→ **Data taken from a collection**:
^^^^^^^^

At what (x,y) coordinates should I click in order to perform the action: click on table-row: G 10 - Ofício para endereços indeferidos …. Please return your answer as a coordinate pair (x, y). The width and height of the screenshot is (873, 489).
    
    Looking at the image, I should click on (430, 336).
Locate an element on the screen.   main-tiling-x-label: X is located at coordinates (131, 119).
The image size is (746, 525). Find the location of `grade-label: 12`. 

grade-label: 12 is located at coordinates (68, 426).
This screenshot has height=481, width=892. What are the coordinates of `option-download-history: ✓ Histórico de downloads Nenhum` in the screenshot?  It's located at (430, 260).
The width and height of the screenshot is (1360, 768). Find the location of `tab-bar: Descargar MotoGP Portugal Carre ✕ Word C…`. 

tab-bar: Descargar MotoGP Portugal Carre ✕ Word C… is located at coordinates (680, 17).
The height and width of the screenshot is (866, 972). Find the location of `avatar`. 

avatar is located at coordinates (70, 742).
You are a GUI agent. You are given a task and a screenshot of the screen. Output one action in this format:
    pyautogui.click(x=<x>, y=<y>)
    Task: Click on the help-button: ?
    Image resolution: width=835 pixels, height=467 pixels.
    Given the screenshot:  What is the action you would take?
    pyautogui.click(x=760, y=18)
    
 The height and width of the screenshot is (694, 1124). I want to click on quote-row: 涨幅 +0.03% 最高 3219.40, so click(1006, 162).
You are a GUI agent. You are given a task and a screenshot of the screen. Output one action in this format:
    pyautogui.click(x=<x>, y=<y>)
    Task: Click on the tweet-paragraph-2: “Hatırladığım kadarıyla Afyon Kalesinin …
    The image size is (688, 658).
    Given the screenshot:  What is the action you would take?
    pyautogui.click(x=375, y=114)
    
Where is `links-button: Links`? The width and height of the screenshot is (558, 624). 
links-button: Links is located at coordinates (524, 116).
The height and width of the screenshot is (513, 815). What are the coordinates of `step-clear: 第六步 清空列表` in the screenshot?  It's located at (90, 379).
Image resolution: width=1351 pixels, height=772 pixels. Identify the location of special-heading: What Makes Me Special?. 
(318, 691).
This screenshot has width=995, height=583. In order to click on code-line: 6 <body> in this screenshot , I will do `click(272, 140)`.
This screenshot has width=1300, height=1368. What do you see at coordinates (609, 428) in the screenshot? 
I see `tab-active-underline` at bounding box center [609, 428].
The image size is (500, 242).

^^^^^^^^

Which lines of the records above contain the string "label"? Show each of those lines in full.

Locate an element on the screen.   main-tiling-x-label: X is located at coordinates (131, 119).
The image size is (746, 525). Find the location of `grade-label: 12`. 
grade-label: 12 is located at coordinates (68, 426).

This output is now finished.